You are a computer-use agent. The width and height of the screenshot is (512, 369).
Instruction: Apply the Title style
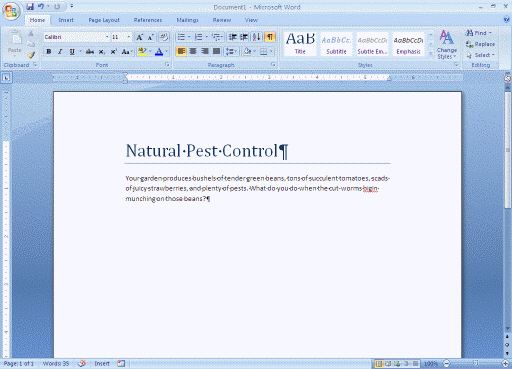(x=300, y=44)
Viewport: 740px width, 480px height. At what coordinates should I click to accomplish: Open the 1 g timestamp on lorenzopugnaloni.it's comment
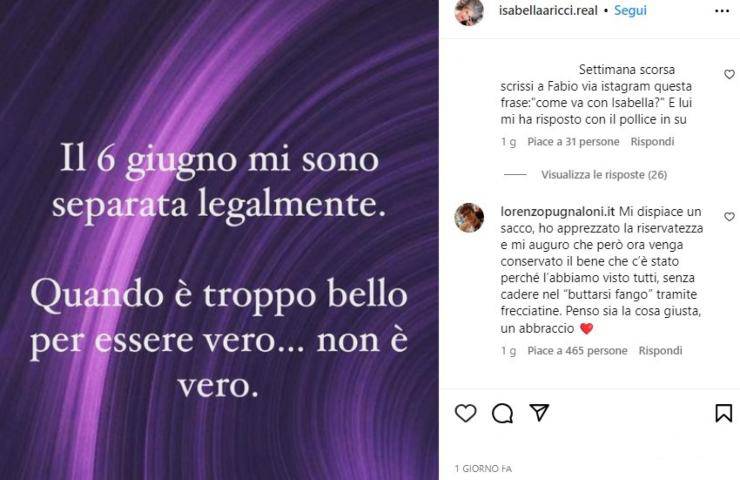click(x=508, y=351)
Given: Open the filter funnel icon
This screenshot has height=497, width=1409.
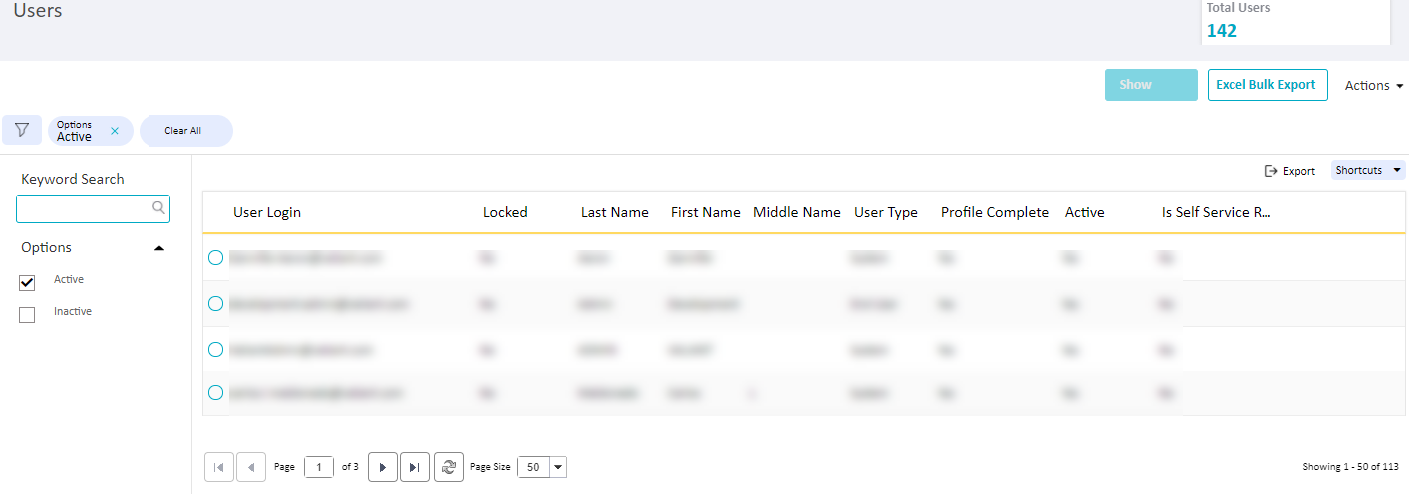Looking at the screenshot, I should tap(22, 130).
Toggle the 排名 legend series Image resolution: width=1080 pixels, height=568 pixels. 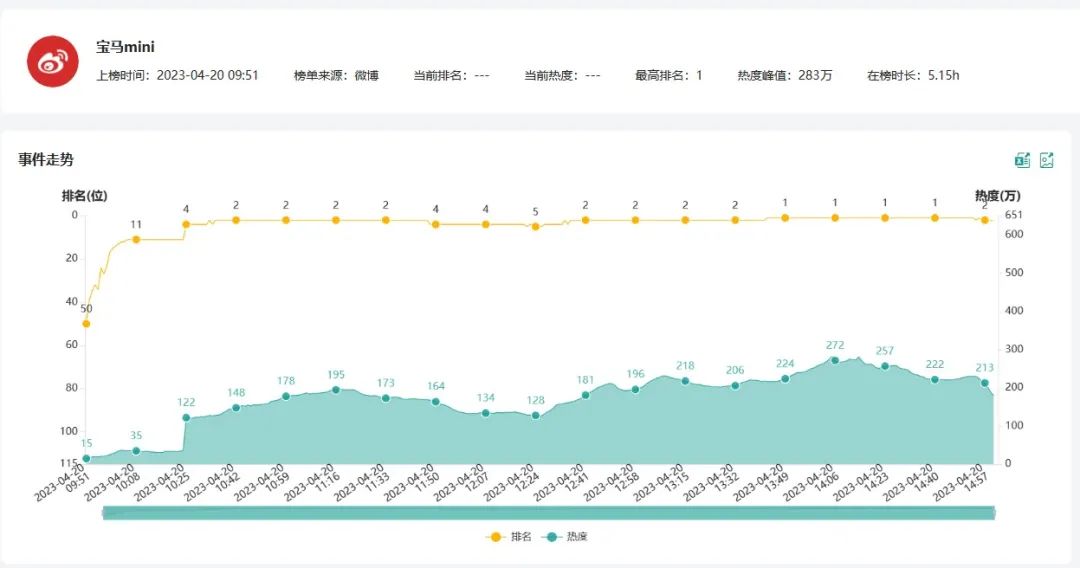509,537
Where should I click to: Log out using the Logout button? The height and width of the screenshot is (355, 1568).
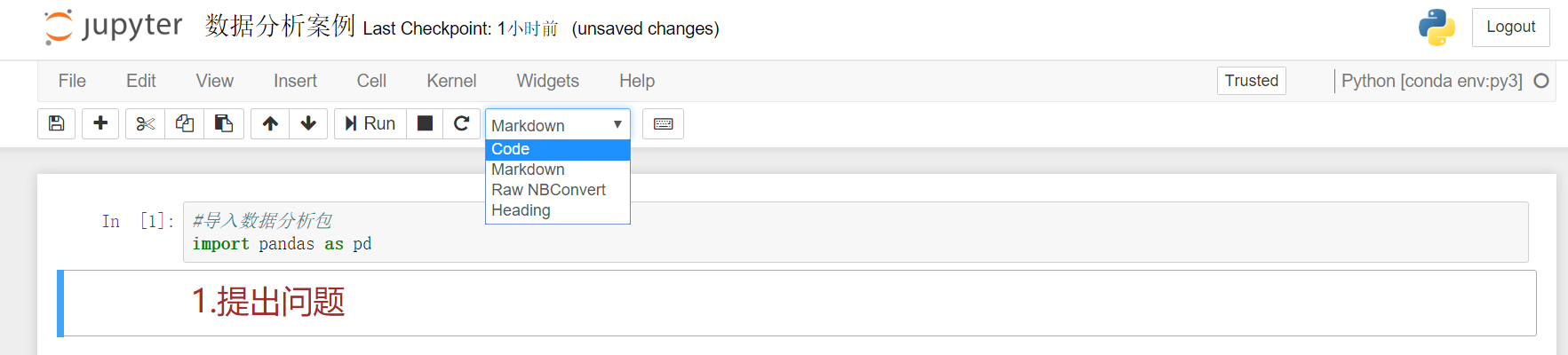click(1510, 27)
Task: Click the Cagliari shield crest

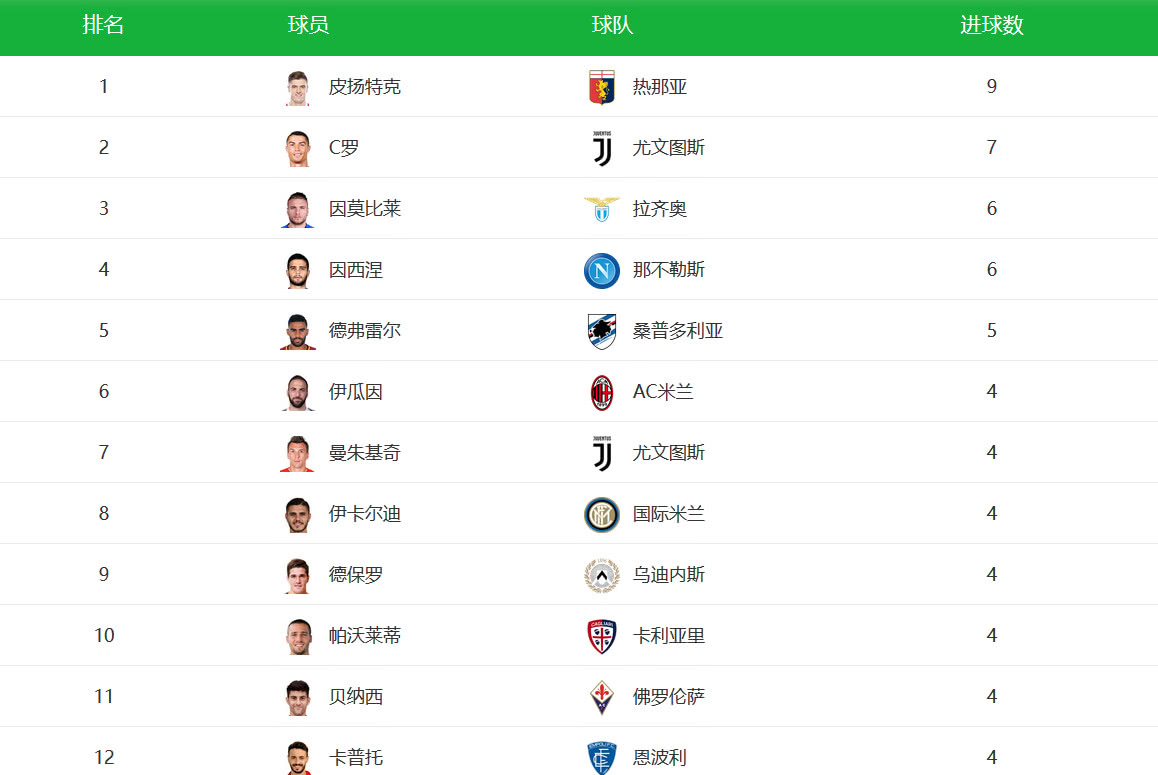Action: pos(602,636)
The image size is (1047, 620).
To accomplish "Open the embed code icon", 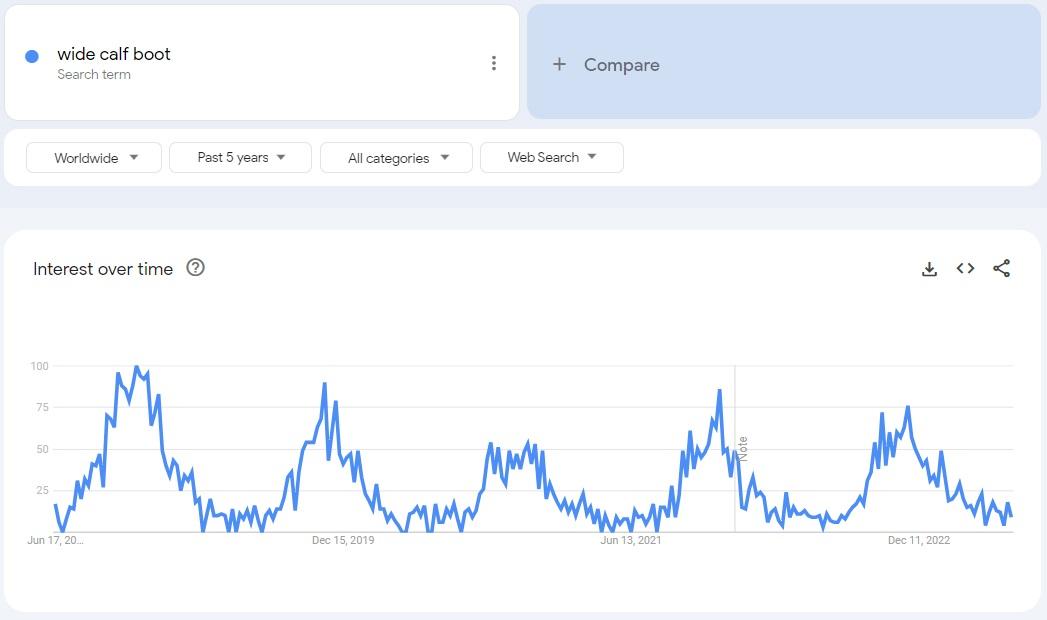I will [x=965, y=268].
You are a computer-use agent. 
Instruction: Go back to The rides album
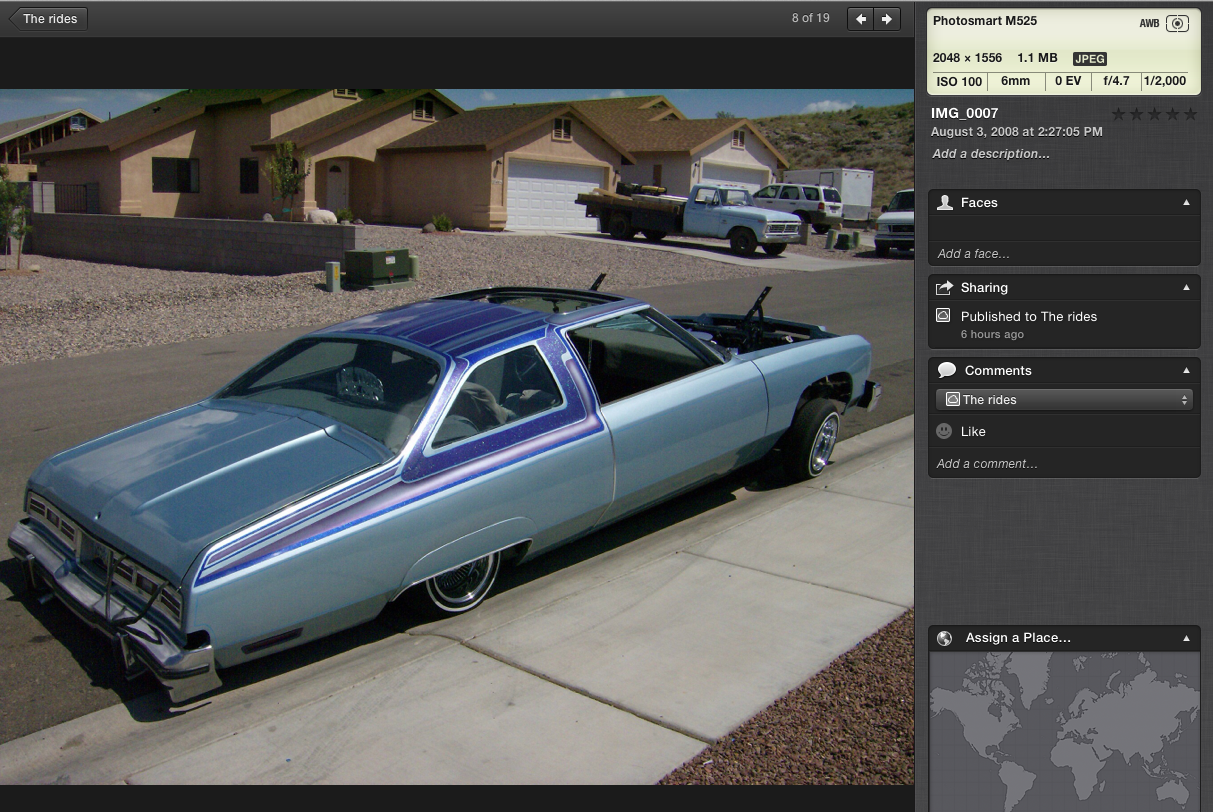(x=48, y=19)
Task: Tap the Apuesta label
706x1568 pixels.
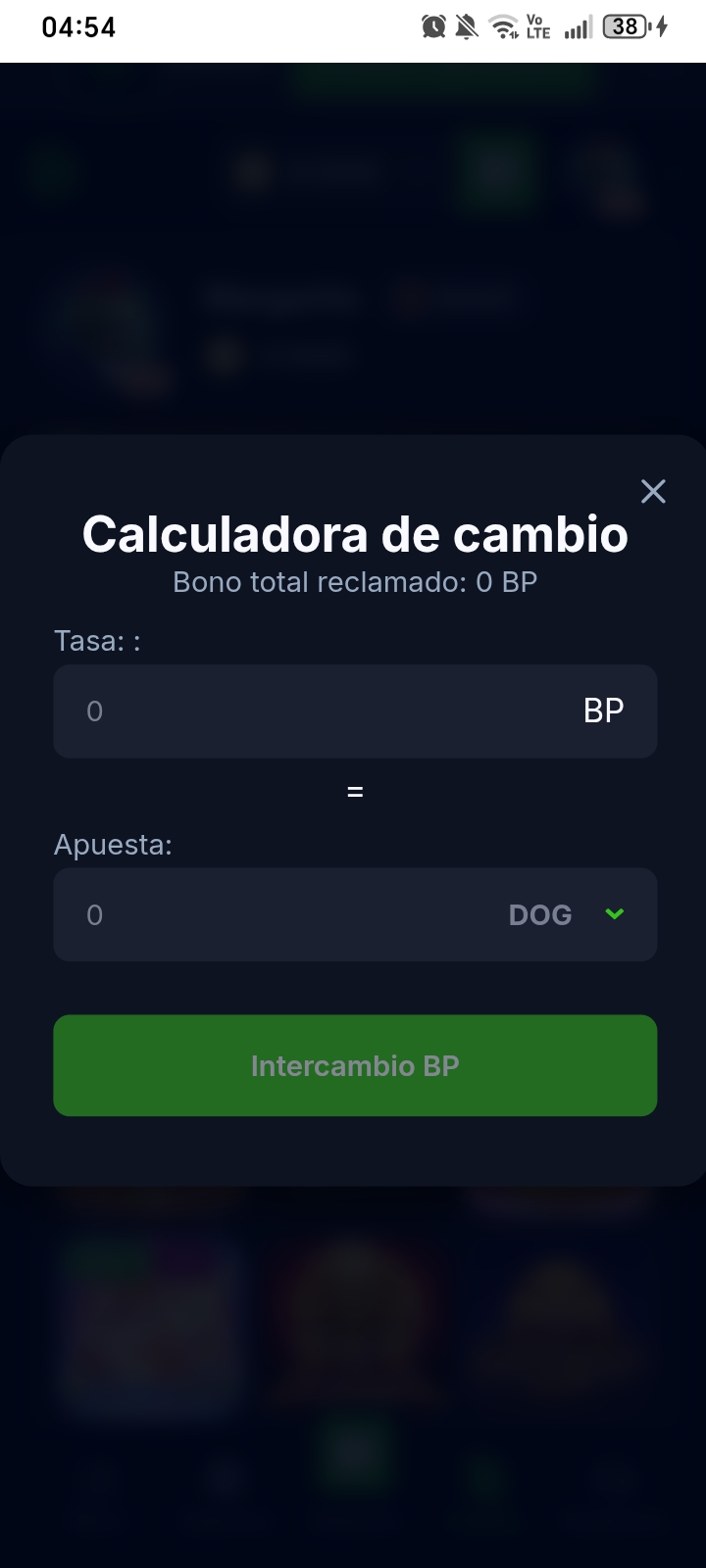Action: (x=113, y=845)
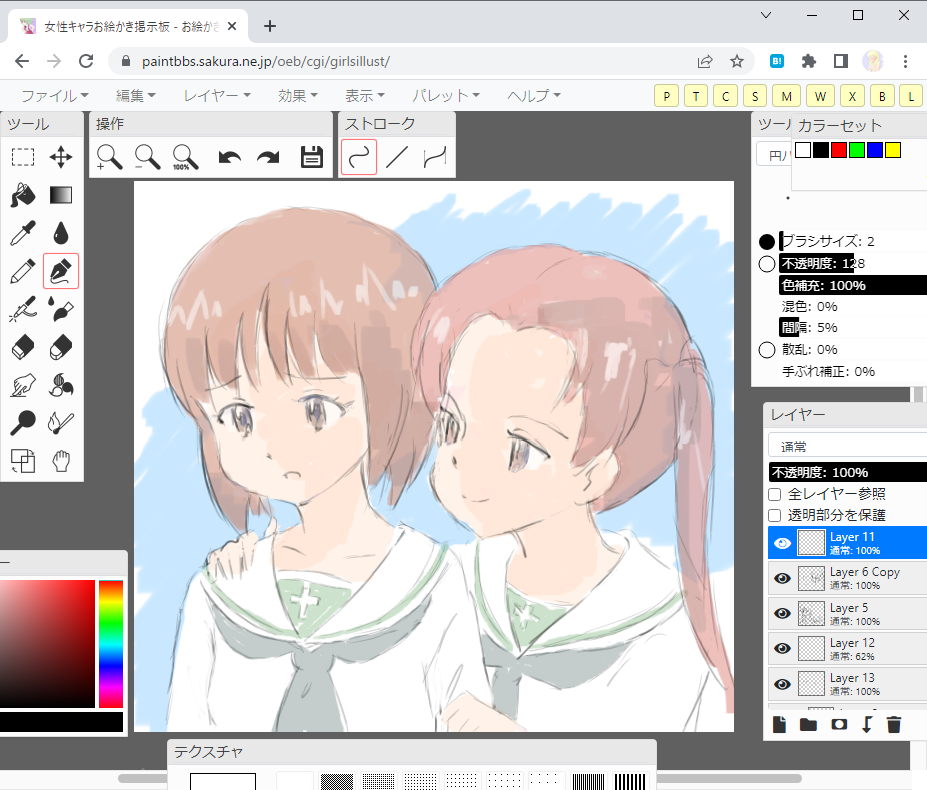This screenshot has height=790, width=927.
Task: Select the paint bucket fill tool
Action: pyautogui.click(x=23, y=194)
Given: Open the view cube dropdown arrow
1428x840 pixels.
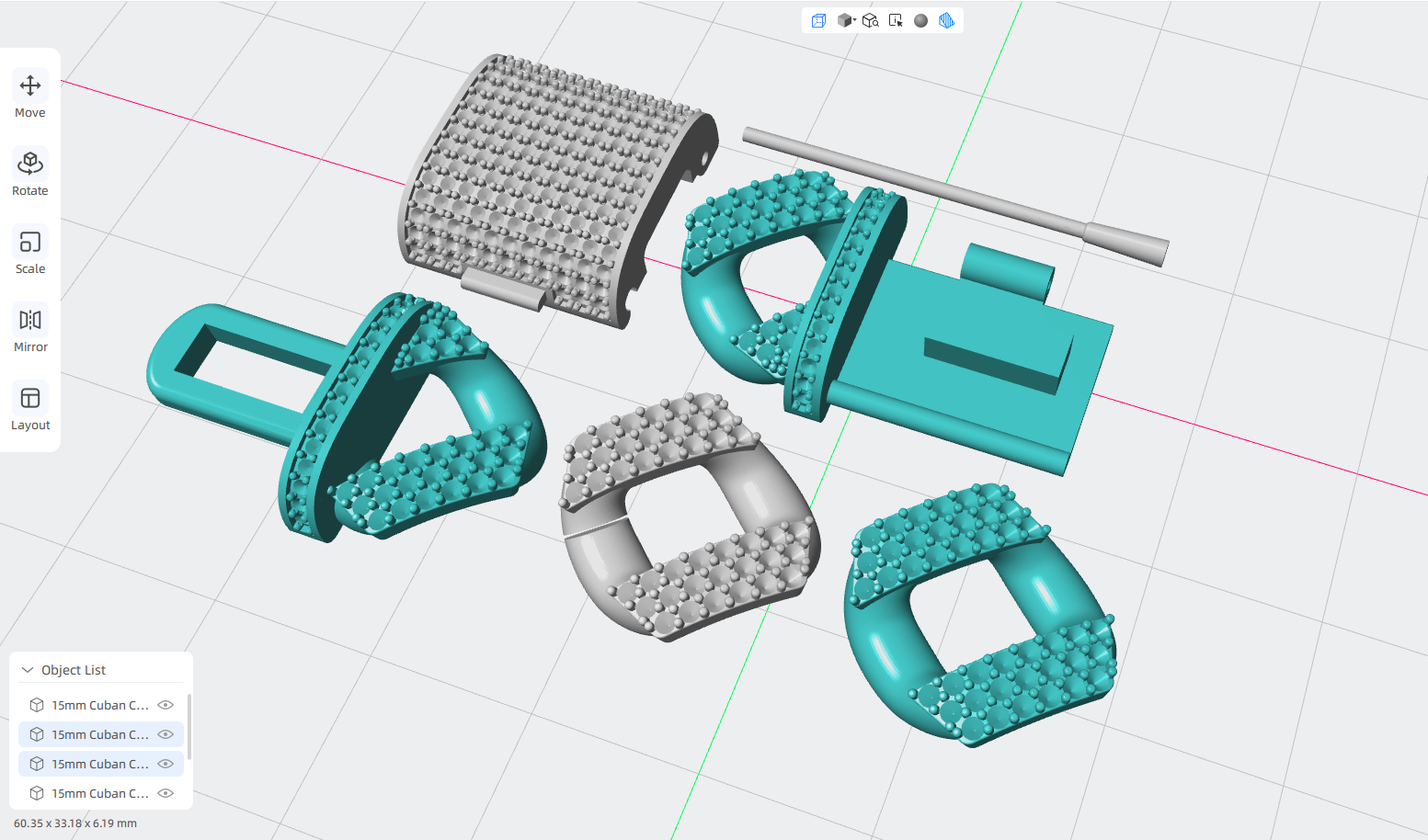Looking at the screenshot, I should pos(855,19).
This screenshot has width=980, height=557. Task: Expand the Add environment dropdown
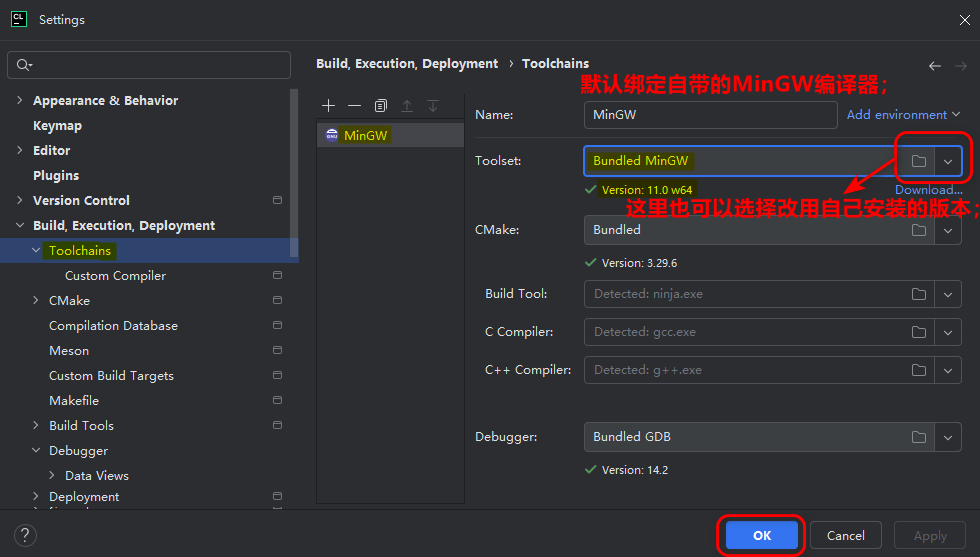(x=897, y=115)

• • • •

▶ **TASK**
Gather each line from the entries above that includes the word "computer".

▶ **TASK RESULT**
You are a computer-use agent. The width and height of the screenshot is (512, 369).
You are a computer-use agent. 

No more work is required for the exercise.